Before the exhibition there were several works by Burri sold at auction, mostly in Europe, for increasing prices: for example, Grande ferro (1958) for £624,000 ($1.2m) at Christie’s London in October 2006 and FERRO (1959) for €699,999 ($744,567) (est. €500,000-€700,000) at Sotheby’s Milan in November 2015. Sales were mostly works from the “Plastiche” series of the 1960s.
Since the retrospective, a number of works have made it to public auction, including great works from the “Sacchi” series he began making in 1949—such as Sacco e Rosso (1959), which set a record at auction when it sold at Sotheby’s London in 2016 for £9.1m ($13.2m) (est. £9m-£12m) and Nero Plastica L.A. (1963), which sold for $11m (no estimate) at Sotheby’s New York in November 2017).
There have also been rare examples from two of his most significant—but small—bodies of work, the “Legni” wood paintings series (for example, Legno (1959), which sold for £2m ($2.9m) (est. £1.8m-£2.5m) at Phillips London in February 2016) and the “Ferro” series, made out of steel (including Ferro T (1959), which sold for £5.9m ($8.1m) (est. £3m-£5m) at Christie’s London in March 2018).
So, here we have the increased awareness of the audience combined with connoisseurship handed on a platter and at least half a dozen real masterpieces coming to market over the past few years. While we have seen rising estimates—and while most of the works sold well—there was not significant competition to buy them. And when one looks at the highest price level for a great 1950s masterpiece by Burri and compares it to a work of equivalent presence and significance by his peers, it is obvious that Burri is undervalued: if a great “Fine di Dio” by Fontana would likely sell today for $35m or more (current auction record being $29.2m for Concetto spaziale, La fine di Dio (1964) achieved at Christie’s New York in November 2015) and a best large-scale Manzoni for well in excess of $20m (current auction record, achieved at Sotheby’s London in October 2014 for Achrome (1958-1959), is £12.6m ($20.3m) ), a comparable work by Burri would probably sell for around $12m. This is an artist for whom there is real opportunity in the market, albeit limited supply.
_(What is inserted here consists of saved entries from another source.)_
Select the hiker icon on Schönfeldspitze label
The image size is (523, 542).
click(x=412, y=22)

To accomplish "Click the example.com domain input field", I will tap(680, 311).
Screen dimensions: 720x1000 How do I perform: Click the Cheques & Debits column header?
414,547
Even with the highest degree of attentiveness paid to his work by two of the world’s leading dealers specializing in masterworks of the 20th century, there are still opportunities for buyers who can recognize great examples (and, more often than not, play against the reserve).
A retrospective of the artist, entitled “Burri la pittura, irriducibile presenza“, is on view at the Fondazione Giorgio Cini in Venice between 10 May and 28 July.